20. The evidence of the Syriac Massorah of both the Nestorian and the Jacobite (Karkaphensian) recensions.
It is necessary to mention briefly this remarkable wealth of evidence, probably to be largely increased by future investigations, in which the Peshitto presents no inconsiderable parallel to the vast amount of authorities on which the Greek Text of the New Testament depends, because people are apt to underrate the grand position of the Peshitto version, when comparing it with the Curetonian Syriac, of which the sole evidence consists only of two codices, if the newly-discovered one turns out to be what was anticipated.

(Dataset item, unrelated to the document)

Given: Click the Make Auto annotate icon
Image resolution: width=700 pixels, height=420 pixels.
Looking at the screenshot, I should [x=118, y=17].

It is not easy to determine why the name of Peshitto, “Simple,” “Common,” should have been given to the oldest Syriac version of Scripture, to distinguish it from others that were subsequently made[11]. In comparison with the Harkleian it is the very reverse of a close rendering of the original. Perhaps the title refers to its common and popular use[12]. We shall presently submit to the reader a few extracts from it, contrasted with the same passages in other Syriac versions; for the present we can but assent to the ripe judgement of Michaelis, who, after thirty [pg 014] years' study of its contents, declared that he could consult no translation with so much confidence in cases of difficulty and doubt[13].